SPIRITUAL DIARY FOR 1/25/2017 11:14 PM
My Worship Time Focus: Christ is
the Pre-Eminent One
Bible Reading & Meditation Reference: Colossians
1:18
Message of the verses: “18 He is also head of the body, the church; and He is the beginning, the firstborn from the dead, so that He Himself will come to have first place in everything.”
Paul writes what he writes in verse eighteen to refute
the heresy that was going on by some of those who were from the Colossian
church and the final point he makes in verse eighteen is that Jesus Christ has
first place in everything. You cannot
say something like that unless you are talking about God.
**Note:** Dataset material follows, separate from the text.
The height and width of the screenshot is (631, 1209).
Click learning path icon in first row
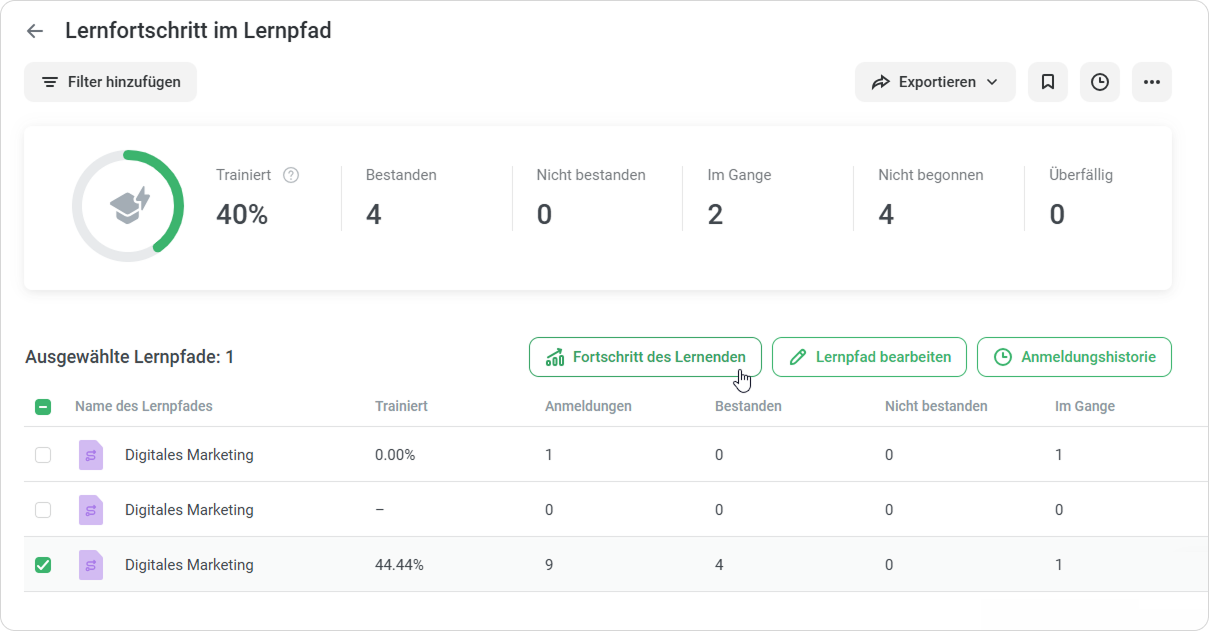[91, 455]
Paul also proves this when he wrote to the
Philippians:
8 Being found in appearance as a man, He humbled Himself by becoming obedient to the point of death, even death on a cross. 9 For this reason also, God highly exalted Him, and bestowed on Him the name which is above every name, 10 so that at the name of Jesus EVERY KNEE WILL BOW, of those who are in heaven and on earth and under the earth, 11 and that every tongue will confess that Jesus Christ is Lord, to the glory of God the Father.” (Phil 2:8-11)
Now we want to look at verse nineteen of Colossians as Paul
sums up his argument: “19 For it was
the Father’s good pleasure for all the fullness to dwell in Him.” MacArthur writes “Pleroma (‘fullness’) was a term used by the later Gnostics to refer
to the divine powers and attributes, which they believed were divided among the
various emanations. That is likely the
sense in which the Colossian errorists used the term. Paul counters that false teaching by stating
that all the fullness of deity is not spread out in small doses to a group of
spirits, but fully dwells in Christ along (cf. 2:9). The commentator J. B. Lightfoot wrote Paul’s
use of pleroma”
‘On the one hand, in relation to Deity, He is the visible
image of the invisible God. He is not
only the chief manifestation of the Divine nature: He exhausts the Godhead manifested. In Him resides the totality of the Divine
powers and attributes. For this totality
Gnostic teachers had a technical term, the pleroma
or plenitude…In contrast to their
doctrine, [Paul] asserts and repeats the assertion that the pleroma abides absolutely and wholly in
Christ as the Word of God. The entire
light is concentrated in Him.’”
Paul lets the Colossians know that they do not need any
angel to aid them to be saved. Rather in
Christ, and in Him alone they are complete:
“and in Him you have been made complete, and He is the head over all
rule and authority (Col. 2:10).” We need
to be thankful because all of the fullness of Christ has become available to
all true believers.
We have one more quote to look at and this one John
MacArthur quotes the Puritan John Owen as he tells us what our response should
be to the glorious truths about Christ in this passage:
“The revelation made of Christ in the blessed gospel is
far more excellent, more glorious, more filled with rays of divine wisdom and
goodness than the whole creation, and the just comprehension of it, if
attainable, can contain or afford.
Without this knowledge, the mind of man, however priding itself in other
inventions and discoveries, is wrapped up in darkness and confusion.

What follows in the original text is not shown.